COP25 Launchpad for Significantly more Climate Ambition
COP25 to Be the Launchpad for Significantly more
Climate Ambition
Bonn/ Madrid, 29 November 2019 – As the global climate emergency intensifies and greenhouse gas emissions continue to grow, governments will gather in Madrid for the UN Climate Change Conference COP25 (2 to 13 December 2019) to take the next crucial steps in the UN climate change process.
The conference will take place under the Presidency of the Government of Chile and will be held with logistical support from the Government of Spain.
Patricia Espinosa, Executive Secretary of UN Climate Change said: “This year, we have seen accelerating climate change impacts, including increased droughts, storms and heat waves, with dire consequences for poverty eradication, human health, migration and inequality.
“The world’s small window of opportunity to address climate change is closing rapidly. We must urgently deploy all the tools of multilateral cooperation to make COP25 the launchpad for more climate ambition to put the world on a transformational path towards low carbon and resilience,” she said.
A key objective of COP25 is to raise overall ambition also by completing several key aspects with respect to the full operationalization of the Paris Climate Change Agreement.
Last year at COP24 in Poland, the bulk of the implementation guidelines of the Paris Agreement were agreed, with the exception of Article 6 of the Paris Agreement.
Article 6 is to provide guidelines for how international climate markets will work, as a key component of the world’s economic toolbox for addressing climate change.
Other focus areas at COP25 will include adaptation, loss and damage, transparency, finance, capacity-building, Indigenous issues, oceans, forestry, gender and more.
Notably, the provision of finance and technology is crucial for developing countries to green their economies and build resilience.
“While we have seen some progress with respect to climate-related financing for developing countries, we will continue to urge developed nations to fulfil their pledge of mobilizing $100 billion annually by 2020,” Ms. Espinosa said. “We also must see overall global finance flows reflect the deep transformation throughout society that we need: away from carbon-heavy investment and towards more sustainable and resilient growth. Drops in the bucket are not enough: we need a sea change.”
COP25 to Set the Stage
for Enhanced NDCs
In 2020,
nations are to submit new or updated national climate action
plans, referred to as Nationally-Determined Contributions,
or “NDCs”.
According to the UN Environment Programme’s 2019 Emission Gap Report published this week, unless global greenhouse gas emissions fall by 7.6 per cent each year between 2020 and 2030, the world will miss the opportunity to get on track towards the 1.5°C temperature goal of the Paris Agreement.

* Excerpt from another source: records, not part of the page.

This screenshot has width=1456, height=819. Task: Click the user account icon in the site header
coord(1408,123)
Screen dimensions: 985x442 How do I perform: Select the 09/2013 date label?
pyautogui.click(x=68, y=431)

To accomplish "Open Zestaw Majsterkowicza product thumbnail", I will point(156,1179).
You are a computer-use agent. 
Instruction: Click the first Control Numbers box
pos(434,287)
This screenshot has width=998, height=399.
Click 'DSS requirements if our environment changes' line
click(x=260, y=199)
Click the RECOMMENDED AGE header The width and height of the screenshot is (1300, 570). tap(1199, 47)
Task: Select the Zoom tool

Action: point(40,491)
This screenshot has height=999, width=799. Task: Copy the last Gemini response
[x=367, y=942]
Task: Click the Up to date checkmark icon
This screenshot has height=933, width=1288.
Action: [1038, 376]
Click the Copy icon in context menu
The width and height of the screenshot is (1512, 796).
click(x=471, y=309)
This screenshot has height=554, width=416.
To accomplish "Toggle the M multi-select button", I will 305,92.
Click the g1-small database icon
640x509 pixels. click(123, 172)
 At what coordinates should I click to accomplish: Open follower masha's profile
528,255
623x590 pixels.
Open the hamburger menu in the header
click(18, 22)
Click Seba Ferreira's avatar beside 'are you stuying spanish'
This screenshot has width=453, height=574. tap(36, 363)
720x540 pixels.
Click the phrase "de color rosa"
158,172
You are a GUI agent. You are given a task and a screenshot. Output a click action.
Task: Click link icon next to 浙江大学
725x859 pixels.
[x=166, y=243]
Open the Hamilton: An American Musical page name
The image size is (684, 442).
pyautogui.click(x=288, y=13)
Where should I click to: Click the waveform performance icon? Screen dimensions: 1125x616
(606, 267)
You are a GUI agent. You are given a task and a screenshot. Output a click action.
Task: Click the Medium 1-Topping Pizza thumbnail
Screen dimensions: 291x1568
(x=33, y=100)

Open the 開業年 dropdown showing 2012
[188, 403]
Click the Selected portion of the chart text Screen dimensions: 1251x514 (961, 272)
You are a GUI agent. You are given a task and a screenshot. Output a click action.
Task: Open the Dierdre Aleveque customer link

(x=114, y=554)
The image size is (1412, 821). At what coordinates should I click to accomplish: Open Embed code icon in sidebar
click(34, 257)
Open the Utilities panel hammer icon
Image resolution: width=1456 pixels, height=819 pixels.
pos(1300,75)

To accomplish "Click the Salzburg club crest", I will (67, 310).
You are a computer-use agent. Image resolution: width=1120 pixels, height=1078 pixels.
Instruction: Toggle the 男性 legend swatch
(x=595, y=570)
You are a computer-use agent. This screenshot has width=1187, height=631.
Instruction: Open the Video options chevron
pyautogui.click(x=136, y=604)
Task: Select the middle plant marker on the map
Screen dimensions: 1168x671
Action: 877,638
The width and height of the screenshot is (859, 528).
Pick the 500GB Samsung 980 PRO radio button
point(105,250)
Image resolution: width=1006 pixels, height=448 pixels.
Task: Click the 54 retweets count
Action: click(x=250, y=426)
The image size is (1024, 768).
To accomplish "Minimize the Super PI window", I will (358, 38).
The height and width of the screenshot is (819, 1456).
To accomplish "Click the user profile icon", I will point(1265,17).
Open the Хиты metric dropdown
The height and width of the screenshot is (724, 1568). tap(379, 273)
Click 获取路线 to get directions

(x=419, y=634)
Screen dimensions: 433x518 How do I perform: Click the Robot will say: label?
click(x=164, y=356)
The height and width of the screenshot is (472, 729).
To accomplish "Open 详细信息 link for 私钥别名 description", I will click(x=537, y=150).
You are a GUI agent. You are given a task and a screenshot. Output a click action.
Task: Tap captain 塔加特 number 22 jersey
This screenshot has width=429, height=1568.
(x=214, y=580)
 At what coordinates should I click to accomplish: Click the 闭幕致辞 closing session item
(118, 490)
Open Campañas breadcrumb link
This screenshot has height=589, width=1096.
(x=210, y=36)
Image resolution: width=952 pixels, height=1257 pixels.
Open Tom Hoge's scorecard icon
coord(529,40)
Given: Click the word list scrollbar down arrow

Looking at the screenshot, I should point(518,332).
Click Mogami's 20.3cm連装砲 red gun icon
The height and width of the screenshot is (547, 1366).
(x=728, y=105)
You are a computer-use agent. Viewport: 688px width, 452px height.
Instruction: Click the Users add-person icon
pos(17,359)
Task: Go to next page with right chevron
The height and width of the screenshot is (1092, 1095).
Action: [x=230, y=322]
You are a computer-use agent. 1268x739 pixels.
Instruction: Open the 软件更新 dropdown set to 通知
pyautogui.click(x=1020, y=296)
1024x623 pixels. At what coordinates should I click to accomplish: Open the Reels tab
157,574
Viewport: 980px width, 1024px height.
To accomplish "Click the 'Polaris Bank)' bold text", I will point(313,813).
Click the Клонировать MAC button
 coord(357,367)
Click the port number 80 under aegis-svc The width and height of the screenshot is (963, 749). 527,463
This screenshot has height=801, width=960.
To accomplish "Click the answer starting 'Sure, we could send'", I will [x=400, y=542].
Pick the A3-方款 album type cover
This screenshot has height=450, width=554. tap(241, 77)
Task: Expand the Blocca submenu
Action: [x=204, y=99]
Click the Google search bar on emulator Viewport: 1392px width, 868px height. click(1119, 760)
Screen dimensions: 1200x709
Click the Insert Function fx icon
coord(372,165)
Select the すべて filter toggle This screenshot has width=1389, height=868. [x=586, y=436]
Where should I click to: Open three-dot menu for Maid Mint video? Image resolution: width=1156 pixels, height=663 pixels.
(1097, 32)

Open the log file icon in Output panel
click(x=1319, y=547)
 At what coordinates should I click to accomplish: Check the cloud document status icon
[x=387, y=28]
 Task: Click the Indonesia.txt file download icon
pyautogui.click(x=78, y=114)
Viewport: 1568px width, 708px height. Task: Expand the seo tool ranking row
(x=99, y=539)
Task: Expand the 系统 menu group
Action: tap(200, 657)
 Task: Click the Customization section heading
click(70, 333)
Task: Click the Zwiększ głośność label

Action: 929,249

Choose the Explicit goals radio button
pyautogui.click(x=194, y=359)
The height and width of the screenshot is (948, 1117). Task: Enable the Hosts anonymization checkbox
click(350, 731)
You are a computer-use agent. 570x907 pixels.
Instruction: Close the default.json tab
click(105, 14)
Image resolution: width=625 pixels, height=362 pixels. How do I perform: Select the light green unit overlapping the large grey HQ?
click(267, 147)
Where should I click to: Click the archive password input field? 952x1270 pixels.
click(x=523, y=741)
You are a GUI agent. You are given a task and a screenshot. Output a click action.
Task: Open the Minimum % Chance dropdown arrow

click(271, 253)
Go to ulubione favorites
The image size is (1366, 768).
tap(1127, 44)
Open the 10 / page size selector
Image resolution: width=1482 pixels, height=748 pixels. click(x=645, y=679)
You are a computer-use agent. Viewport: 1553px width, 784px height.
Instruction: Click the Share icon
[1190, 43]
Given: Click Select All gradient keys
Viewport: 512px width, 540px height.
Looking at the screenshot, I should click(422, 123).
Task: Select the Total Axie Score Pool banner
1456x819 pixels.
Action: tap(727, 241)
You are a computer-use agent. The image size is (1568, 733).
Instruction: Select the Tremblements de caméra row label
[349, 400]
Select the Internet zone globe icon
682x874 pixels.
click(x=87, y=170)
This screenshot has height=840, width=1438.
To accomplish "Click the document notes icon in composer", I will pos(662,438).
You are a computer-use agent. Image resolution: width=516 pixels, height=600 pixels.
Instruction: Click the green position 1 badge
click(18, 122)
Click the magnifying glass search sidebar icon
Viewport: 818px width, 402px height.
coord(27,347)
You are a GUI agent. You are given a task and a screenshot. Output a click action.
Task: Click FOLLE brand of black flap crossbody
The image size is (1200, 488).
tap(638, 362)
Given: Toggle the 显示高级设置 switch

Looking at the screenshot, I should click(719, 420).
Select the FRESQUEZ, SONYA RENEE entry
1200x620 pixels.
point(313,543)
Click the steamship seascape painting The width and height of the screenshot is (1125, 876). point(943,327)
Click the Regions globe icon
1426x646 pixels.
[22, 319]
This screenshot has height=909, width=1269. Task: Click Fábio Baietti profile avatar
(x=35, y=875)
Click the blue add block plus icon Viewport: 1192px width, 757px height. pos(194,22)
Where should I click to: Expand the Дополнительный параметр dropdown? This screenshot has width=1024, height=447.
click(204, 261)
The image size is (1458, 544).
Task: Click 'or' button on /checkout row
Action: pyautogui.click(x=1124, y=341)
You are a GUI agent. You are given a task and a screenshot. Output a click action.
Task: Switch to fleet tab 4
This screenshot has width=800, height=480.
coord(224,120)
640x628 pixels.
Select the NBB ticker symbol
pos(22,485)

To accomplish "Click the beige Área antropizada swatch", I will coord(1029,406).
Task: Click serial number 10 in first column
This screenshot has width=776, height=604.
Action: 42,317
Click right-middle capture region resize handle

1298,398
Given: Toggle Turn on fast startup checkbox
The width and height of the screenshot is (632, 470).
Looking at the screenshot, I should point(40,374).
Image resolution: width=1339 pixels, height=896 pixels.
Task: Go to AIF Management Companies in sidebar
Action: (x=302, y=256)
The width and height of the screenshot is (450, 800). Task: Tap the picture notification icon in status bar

This means collective ambition would need to increase more than fivefold over current levels to deliver the cuts needed over the next decade for the 1.5°C goal.
“Current NDCs remain inadequate,” said Executive Secretary Espinosa. “If we stay on our current trajectory, it’s estimated that global temperatures could more than double by the end of this century. This will have enormous negative consequences for humanity and threaten our existence on this planet. We need an immediate and urgent change in trajectory.
It’s achievable, but to stabilize global temperature rise by 1.5 Celsius by the end of this century, we need to reduce emissions 45 per cent by 2030 and achieve climate neutrality by 2050. It’s an extremely difficult challenge, but meeting it is absolutely necessary to the health, safety and security of everyone on this planet—both in the short- and long-term.”
With regard to raising ambition, COP25 will be informed by the outcomes of the Climate Summit in New York in September and Climate Weeks in Africa, Asia and Latin America co-organized by UN Climate Change this year.
“At these key events, we saw an enormous groundswell of action, with many contributions from governments and non-Party stakeholders, including regions, cities, businesses and investors. Their contributions are crucial to drive the transformation we need, said Executive Secretary Espinosa.
At the New York Climate Summit, Chile launched a Climate Ambition Alliance that brings together nations upscaling action by 2020, as well as those working towards achieving net zero CO2 emissions by 2050.
About the UNFCCC
With 197 Parties, the United Nations Framework Convention on Climate Change (UNFCCC) has near universal membership and is the parent treaty of the 2015 Paris Climate Change Agreement. The main aim of the Paris Agreement is to keep a global average temperature rise this century well below 2 degrees Celsius and to drive efforts to limit the temperature increase even further to 1.5 degrees Celsius above pre-industrial levels. The UNFCCC is also the parent treaty of the 1997 Kyoto Protocol. The ultimate objective of all agreements under the UNFCCC is to stabilize greenhouse gas concentrations in the atmosphere at a level that will prevent dangerous human interference with the climate system, in a time frame which allows ecosystems to adapt naturally and enables sustainable development.